──────── INPUT RECORDS

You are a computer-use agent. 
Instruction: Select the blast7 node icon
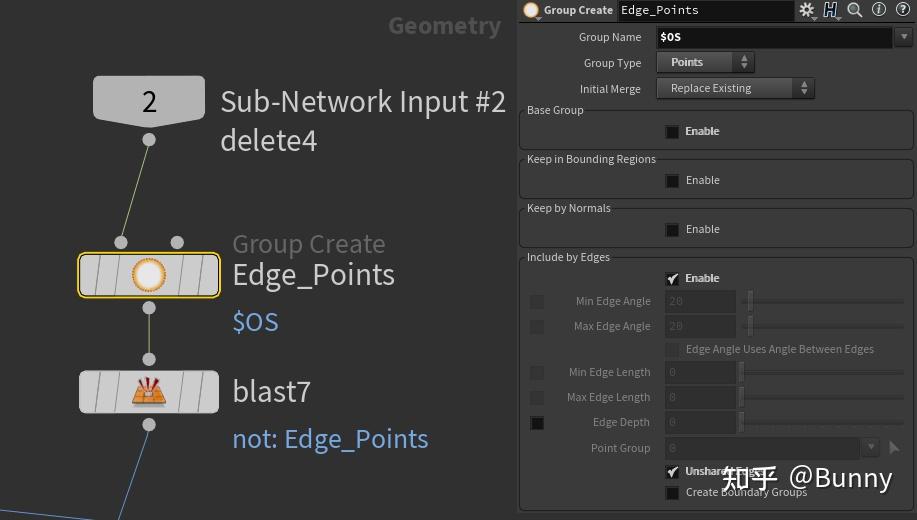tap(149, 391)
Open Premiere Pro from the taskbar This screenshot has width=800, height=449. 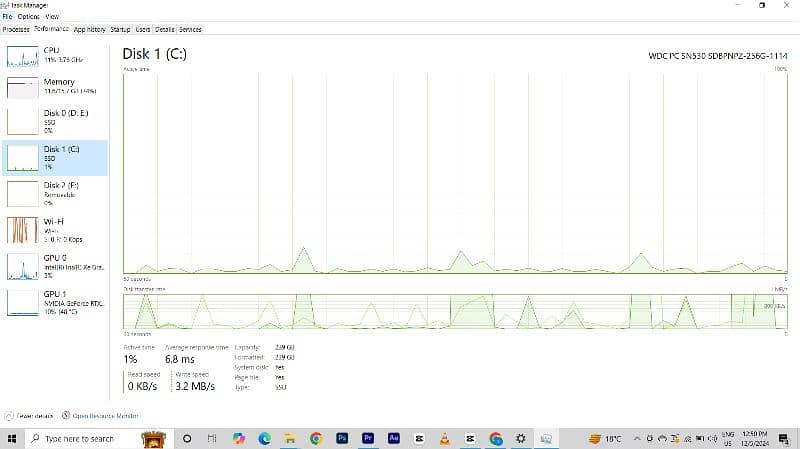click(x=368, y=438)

────────────────
──────── INPUT RECORDS

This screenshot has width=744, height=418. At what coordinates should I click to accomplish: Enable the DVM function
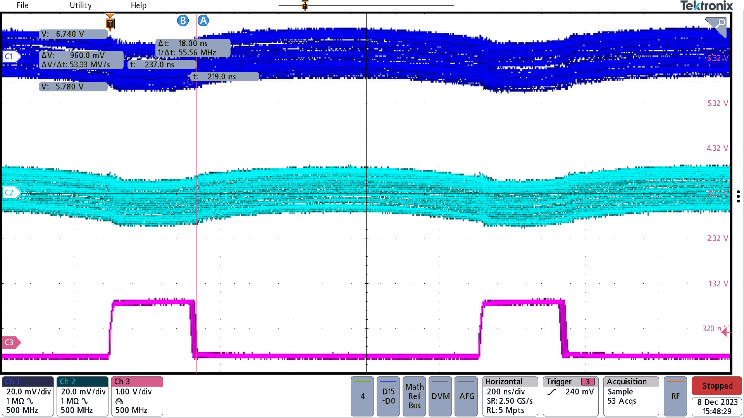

────────────────
──────── INPUT RECORDS

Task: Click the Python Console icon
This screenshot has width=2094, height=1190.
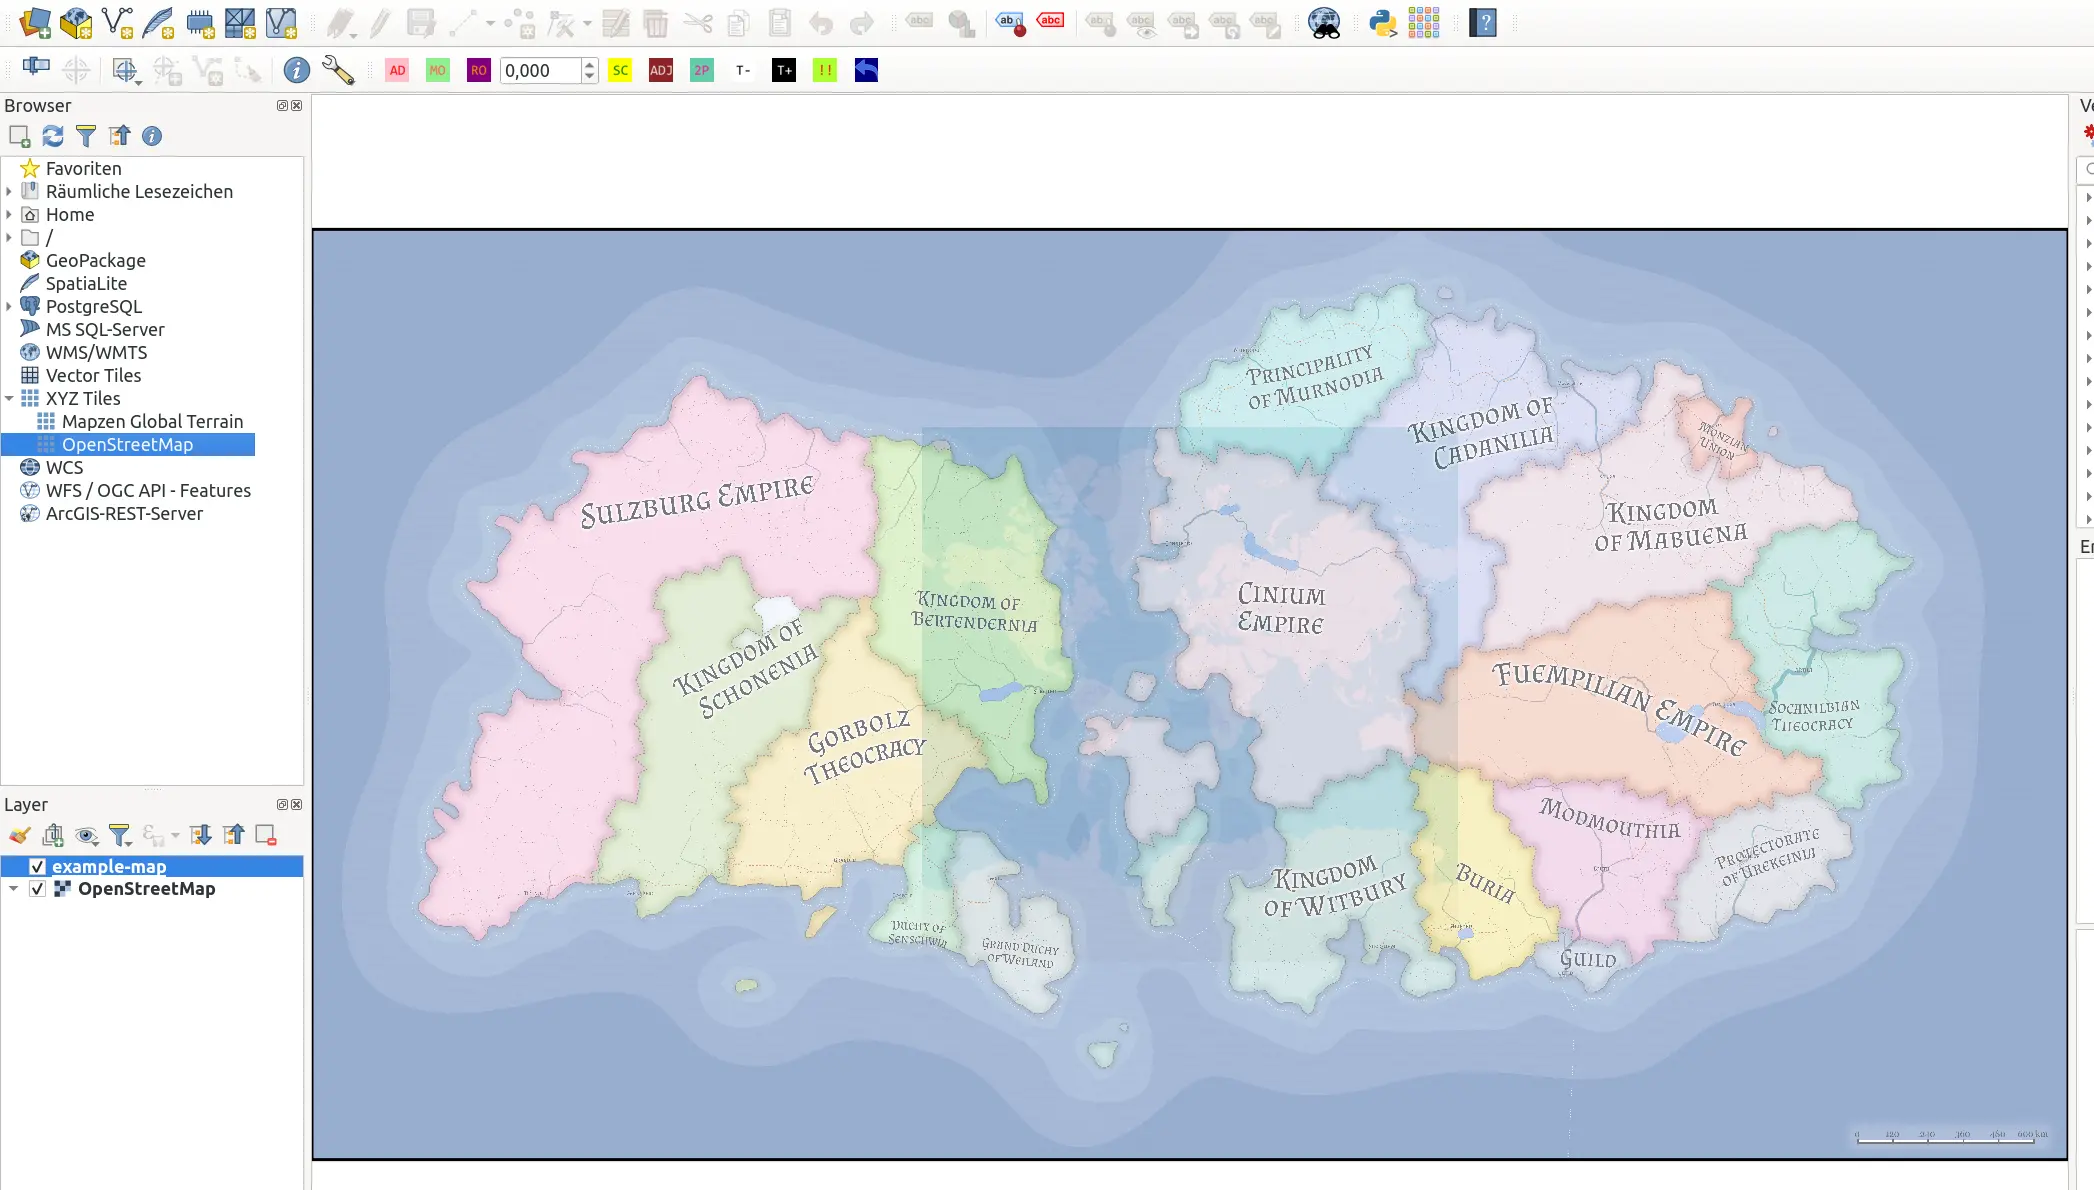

────────────────

GOAL OF THE EXERCISE ::
Scan the entries above for the line containing "Task: Click the Python Console icon", and copy it and all lines after it exactly, down to and including the line containing "This screenshot has width=2094, height=1190.".

ANSWER TO THIS TASK ::
Task: Click the Python Console icon
This screenshot has width=2094, height=1190.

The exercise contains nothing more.